Running an OpenGL application directly on the VNC server host, requires the use of the vglrun command as shown in the following example:

$ vglrun /opt/VirtualGL/bin/glxspheres64

The vglrun command is responsible for wrapping the OpenGL calls and redirecting them to the graphics GPU. If this command is not used the OpenGL application will run using OpenGL software rendering, which can be very slow.

It is also possible to run the OpenGL application on a separate server using a remote VirtualGL session, which transfers the remote frame buffer to the client machine. The VirtualGL protocol only transfers the OpenGL framebuffer. Normal 2D user interface is handled through standard X11 forwarding using SSH.

The following screenshot show an example of a VirtualGL session to a remote server running the glxspheres64 example application at 442 FPS.

GPU pass-through

The performance of the OpenGL rendering in the VirtualGL session is only limited by the connection between the VNC-server and the remote graphics server. Bandwidth between these servers is relatively constant if running an application that does not lock the framerate. Running applications which only update display when the user is interacting with the OpenGL view will only transfer the frame buffer during the interactionm, reducing the network traffic.

The perceived framerate on the client side is however entirely dependent on the network connection to the VNC-server. This can lead to erratic and lagging rendering even if the underlying OpenGL hardware displays with a high framerate. Even with a low bandwidth to the client, a user is still able to do high performance visusalisation as this is still performed on the backend GPU.
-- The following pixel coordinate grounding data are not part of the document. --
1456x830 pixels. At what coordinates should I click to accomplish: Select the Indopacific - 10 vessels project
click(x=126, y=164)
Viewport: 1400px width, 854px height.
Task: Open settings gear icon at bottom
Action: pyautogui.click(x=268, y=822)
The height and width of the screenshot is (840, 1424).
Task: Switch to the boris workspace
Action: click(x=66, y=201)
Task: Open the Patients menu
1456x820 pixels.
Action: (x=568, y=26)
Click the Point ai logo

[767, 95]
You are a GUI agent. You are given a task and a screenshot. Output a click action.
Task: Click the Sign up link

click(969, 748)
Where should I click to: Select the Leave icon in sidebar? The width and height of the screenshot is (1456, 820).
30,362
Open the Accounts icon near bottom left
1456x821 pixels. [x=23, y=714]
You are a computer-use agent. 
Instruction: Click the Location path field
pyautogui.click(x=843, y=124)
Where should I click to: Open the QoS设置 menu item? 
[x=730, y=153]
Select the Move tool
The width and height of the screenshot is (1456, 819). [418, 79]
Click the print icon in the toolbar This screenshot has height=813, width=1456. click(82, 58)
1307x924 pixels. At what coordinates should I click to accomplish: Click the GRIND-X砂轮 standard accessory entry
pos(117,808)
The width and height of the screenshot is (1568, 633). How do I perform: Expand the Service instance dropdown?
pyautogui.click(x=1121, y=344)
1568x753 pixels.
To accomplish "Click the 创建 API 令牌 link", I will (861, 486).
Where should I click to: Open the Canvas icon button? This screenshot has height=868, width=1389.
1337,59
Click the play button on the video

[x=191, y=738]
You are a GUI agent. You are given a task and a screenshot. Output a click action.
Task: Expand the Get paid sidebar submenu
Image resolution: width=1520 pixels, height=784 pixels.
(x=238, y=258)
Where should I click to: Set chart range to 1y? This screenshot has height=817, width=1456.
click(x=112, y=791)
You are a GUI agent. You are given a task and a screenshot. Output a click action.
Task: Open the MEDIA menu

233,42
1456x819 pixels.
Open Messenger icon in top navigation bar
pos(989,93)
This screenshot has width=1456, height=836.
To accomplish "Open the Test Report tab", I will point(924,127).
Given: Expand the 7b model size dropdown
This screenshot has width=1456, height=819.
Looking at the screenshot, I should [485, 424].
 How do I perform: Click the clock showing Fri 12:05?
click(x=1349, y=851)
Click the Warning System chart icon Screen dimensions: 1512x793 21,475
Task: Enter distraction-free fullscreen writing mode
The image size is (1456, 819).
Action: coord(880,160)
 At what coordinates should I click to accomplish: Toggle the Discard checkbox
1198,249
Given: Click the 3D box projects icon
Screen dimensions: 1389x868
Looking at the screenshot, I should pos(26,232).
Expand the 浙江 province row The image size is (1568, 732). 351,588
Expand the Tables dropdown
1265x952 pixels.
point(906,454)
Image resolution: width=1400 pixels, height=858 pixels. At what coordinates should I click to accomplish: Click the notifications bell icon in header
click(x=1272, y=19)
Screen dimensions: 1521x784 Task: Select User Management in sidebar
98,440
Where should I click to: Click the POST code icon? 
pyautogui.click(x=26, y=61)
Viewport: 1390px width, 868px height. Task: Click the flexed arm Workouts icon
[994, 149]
OpenGL Performance through VNC/VirtualGL

To evaluate the performance of the different hardware installed in the prototype the GpuTest (http://www.geeks3d.com/gputest/) benchmark was chosen as it can cover a range of advanced OpenGL rendering. The test were performed on a physical server equipeed with NVIDIA GTX 980 graphics cards as well as a virtual machines assigned a NVIDIA K1 and K2 GPU. To evaluate how the performance is affected by different window sizes, all benchmarks where run with 2 different window sizes, 1024x640 and 1920x1080. The results are shown in the following diagram:

GpuTest results running on different hardware

It is clearly shown that the mix of hardware in the prototype can cover a wide range of visualisation needs from high-end, using the NVIDIA GTX980, to moderate, using NVIDIA K2 and low-end with NVIDIA K1.

It is also shown that window size has a large impact on the framerate of the visualisation. This effect is not visible in the network traffic between the front-end and the back-end server. The bandwidth never reaches more the 30 MB/s running between these servers as shown in the following diagram:

GpuTest results running on different hardware

It should also be noted that the GpuTest benchmarks provide an upper bound on advanced OpenGL rendering. Many standard scientific visualisation packages don't have these high demands on the graphics hardware and will probarbly achieve higher framerates. They often only render during user interaction. For scientific visualisation a low framerate can be tolerable compared to real-time rendering. Often the constraints when running visualisation application is not the graphics card but availble memory in the server for holding the data to be visualised.

Using virtual machines with pass-through GPUs can also achieve very good performance equal to that of desktop equivalents as shown in the K1/K2 results (running on a single core virtual machine).